Questions:
1. From the JSP startup troubleshooting text below, quote the passage between "Should I bundle" and "server-wide shared components.", inclusive.
2. Translate this sentence from the JSP startup troubleshooting text into Spanish: "Many failures are application-level issues that would occur on any Tomcat server."

Selected extract:
= Beginning of Section =

Practical checklist before redeploying
Use this checklist when your hosted JSP app does not start:
- Confirm the app server is running
- Check the first error in the log files
- Verify the Java version matches the application build
- Make sure the WAR structure is valid
- Include all required JAR files in
WEB-INF/lib - Validate
web.xmland any startup annotations - Check database credentials and JDBC driver availability
- Review filesystem permissions and writable paths
- Restart the service after applying one change at a time
This approach helps you avoid masking the original error with new changes. In hosted environments, one small correction should be tested before making the next adjustment.
When the issue is in the application, not the hosting platform
Not every startup error is caused by the host or the control panel. Many failures are application-level issues that would occur on any Tomcat server. If the same WAR fails in a local Tomcat installation, the problem is likely inside the code, configuration, or packaging.
Common app-side causes include:
- Incorrect servlet initialization logic
- Missing library versions
- Hardcoded environment-specific settings
- Database schema mismatches
- Unsupported framework versions
Hosted JSP troubleshooting works best when you separate platform compatibility from application defects. First confirm the runtime is correct, then inspect the app internals.
FAQ
Why does my JSP app deploy successfully but still fail on startup?
Deployment success only means the files were uploaded and unpacked. Startup can still fail if the app cannot load classes, connect to a database, parse configuration files, or initialize a servlet or listener.
What is the most common startup error in hosted Tomcat JSP apps?
The most common issues are Java version mismatches, missing JAR dependencies, broken WAR packaging, and invalid web.xml configuration. These are usually visible in the logs right after startup begins.
Should I bundle all libraries inside the WAR?
In most hosted JSP environments, yes. Bundling the required libraries inside the WAR makes the application more portable and reduces dependency on server-wide shared components.

= End of Section =

Supplied information:
= Beginning of Section =

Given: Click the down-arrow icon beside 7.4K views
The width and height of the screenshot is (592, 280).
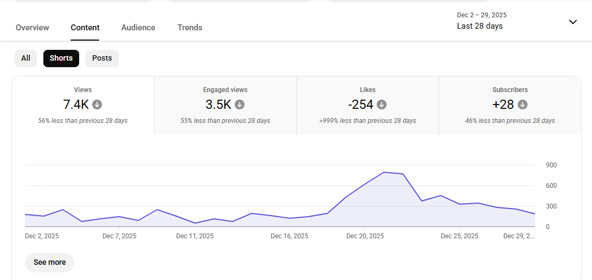Looking at the screenshot, I should pos(97,105).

= End of Section =

Solution list:
1.
Should I bundle all libraries inside the WAR?
In most hosted JSP environments, yes. Bundling the required libraries inside the WAR makes the application more portable and reduces dependency on server-wide shared components.

2. Muchas fallas son problemas a nivel de la aplicación que ocurrirían en cualquier servidor Tomcat.